Safety, tolerability, pharmacokinetics, and pharmacodynamics of multiple doses of apixaban in healthy Japanese male subjects.

OBJECTIVE: This was a randomized, placebo-controlled, double-blind, sequential, ascending-dose study to assess the safety, tolerability, pharmacokinetics, and pharmacodynamics of multiple oral doses of apixaban in healthy Japanese male subjects. METHODS: The study was conducted using three sequential dose panels: apixaban 2.5 mg, 5 mg, and 10 mg given twice daily. For each dose panel, subjects were randomly assigned to receive oral apixaban (n = 6) or matching placebo (n = 2) for 7 days. The pharmacokinetics of apixaban and effect on pharmacodynamic variables (clotting assays and anti-Xa activity) were assessed on day 1 and day 7 of treatment. Safety was assessed throughout the study. Only after the preceding dose was confirmed to be safe and well-tolerated subjects were enrolled into the next-higher-dose panel. RESULTS: Apixaban was safe and well-tolerated in these healthy Japanese male subjects across the doses evaluated. On day 7, peak plasma concentrations were reached ~ 3 hours postdose, and increases in peak plasma concentration (C(max)), trough plasma concentration, and area under the plasma concentration-time curve across one dosing interval (12 hours) were tested dose-proportional across the dose range. A modest degree of accumulation was observed that was similar for all doses (accumulation index of 1.7 to 2.0), and renal clearance was consistent across doses (0.91 L/h - 1.07 L/h).

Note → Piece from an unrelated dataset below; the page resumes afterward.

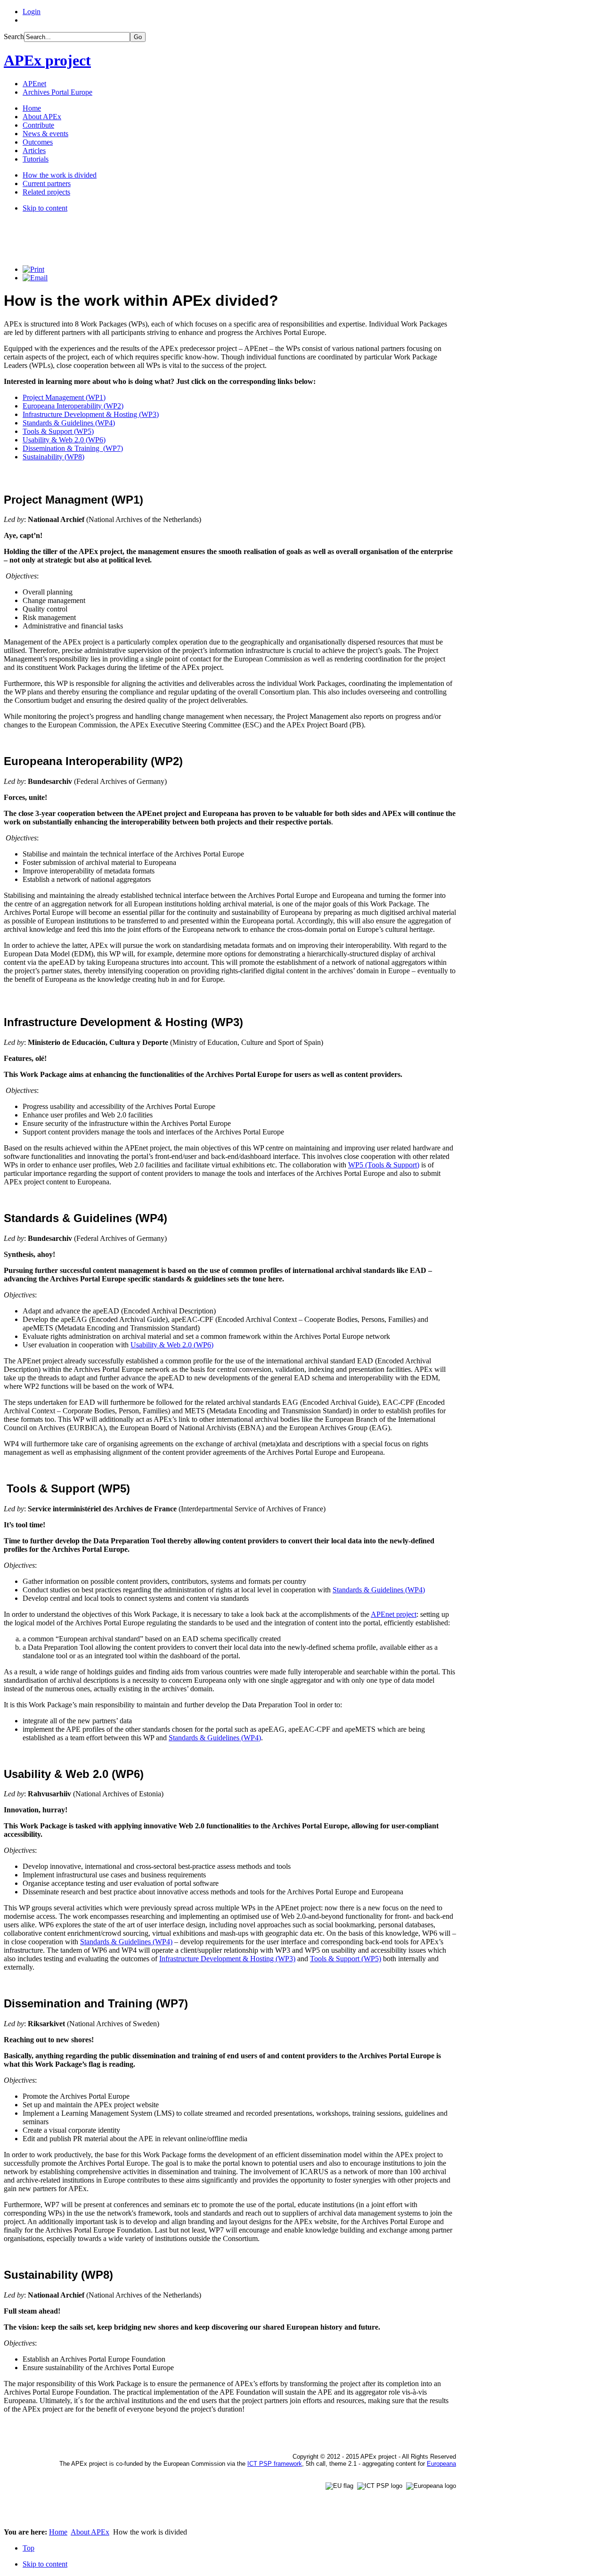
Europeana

Exposure-dependent prolongation of prothrombin time, activated partial thromboplastin time, modified prothrombin time, and increases in anti-Xa activity were observed after single and multiple doses of apixaban. CONCLUSIONS: Apixaban was safe and well-tolerated in healthy Japanese subjects. The pharmacokinetic profile of apixaban following multiple twice-daily doses was linear, and exposure parameters such as C(max), observed at ~ 3 hours post-dose, and area under the plasma concentration-time curve increased in a dose-proportional manner. Pharmacodynamic profiles closely followed the apixaban plasma concentration-time profiles.